▶ _What the task requires_
The lines below that include "Flex" are to be found and copied.

▶ _Given records_
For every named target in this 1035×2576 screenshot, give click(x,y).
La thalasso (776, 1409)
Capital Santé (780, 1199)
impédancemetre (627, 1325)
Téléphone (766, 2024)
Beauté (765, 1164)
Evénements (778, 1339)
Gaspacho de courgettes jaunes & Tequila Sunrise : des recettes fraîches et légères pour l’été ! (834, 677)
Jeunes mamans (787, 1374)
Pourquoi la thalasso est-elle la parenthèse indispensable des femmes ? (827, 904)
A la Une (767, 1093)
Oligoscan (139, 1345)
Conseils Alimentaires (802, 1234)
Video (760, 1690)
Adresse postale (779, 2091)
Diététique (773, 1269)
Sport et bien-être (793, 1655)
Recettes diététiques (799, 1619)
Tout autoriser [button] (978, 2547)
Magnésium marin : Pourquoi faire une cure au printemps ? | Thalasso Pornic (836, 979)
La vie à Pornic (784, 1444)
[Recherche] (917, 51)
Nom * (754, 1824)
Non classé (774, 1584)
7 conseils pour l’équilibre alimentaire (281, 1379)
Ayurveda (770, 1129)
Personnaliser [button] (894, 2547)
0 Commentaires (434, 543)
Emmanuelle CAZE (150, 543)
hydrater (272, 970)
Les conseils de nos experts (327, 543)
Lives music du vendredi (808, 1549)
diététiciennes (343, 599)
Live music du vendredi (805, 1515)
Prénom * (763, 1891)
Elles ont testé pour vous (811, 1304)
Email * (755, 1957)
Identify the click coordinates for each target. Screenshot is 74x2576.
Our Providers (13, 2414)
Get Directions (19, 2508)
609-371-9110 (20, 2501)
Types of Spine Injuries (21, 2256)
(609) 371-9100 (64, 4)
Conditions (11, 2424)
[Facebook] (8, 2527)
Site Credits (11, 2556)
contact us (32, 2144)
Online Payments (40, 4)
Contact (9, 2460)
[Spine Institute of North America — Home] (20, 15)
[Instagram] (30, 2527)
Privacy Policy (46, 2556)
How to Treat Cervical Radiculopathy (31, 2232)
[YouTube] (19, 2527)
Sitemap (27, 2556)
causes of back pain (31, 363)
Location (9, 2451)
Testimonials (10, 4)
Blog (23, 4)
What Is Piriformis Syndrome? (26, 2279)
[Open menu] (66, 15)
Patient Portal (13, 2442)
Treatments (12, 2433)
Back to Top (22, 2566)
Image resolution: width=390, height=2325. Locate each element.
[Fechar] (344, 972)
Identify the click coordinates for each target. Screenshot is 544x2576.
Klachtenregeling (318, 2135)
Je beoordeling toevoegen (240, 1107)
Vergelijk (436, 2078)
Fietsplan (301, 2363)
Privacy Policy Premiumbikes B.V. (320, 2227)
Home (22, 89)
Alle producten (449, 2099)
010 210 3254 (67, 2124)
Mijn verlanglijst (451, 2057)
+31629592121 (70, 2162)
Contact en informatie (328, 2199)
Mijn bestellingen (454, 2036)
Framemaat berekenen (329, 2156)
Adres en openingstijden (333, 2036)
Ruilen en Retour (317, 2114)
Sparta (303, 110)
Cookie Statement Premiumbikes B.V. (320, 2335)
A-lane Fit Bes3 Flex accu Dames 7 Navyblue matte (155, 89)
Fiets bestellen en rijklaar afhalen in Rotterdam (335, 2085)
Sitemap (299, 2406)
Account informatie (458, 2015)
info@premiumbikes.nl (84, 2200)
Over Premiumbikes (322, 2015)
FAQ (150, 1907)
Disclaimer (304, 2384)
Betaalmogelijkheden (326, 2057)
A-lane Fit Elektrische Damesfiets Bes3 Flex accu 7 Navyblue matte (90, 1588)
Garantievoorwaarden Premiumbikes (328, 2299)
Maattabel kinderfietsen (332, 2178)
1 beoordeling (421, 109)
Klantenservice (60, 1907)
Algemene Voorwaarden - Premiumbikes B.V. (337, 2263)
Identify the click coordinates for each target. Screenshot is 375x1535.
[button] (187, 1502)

▶ _Response_
A-lane Fit Bes3 Flex accu Dames 7 Navyblue matte (155, 89)
A-lane Fit Elektrische Damesfiets Bes3 Flex accu 7 Navyblue matte (90, 1588)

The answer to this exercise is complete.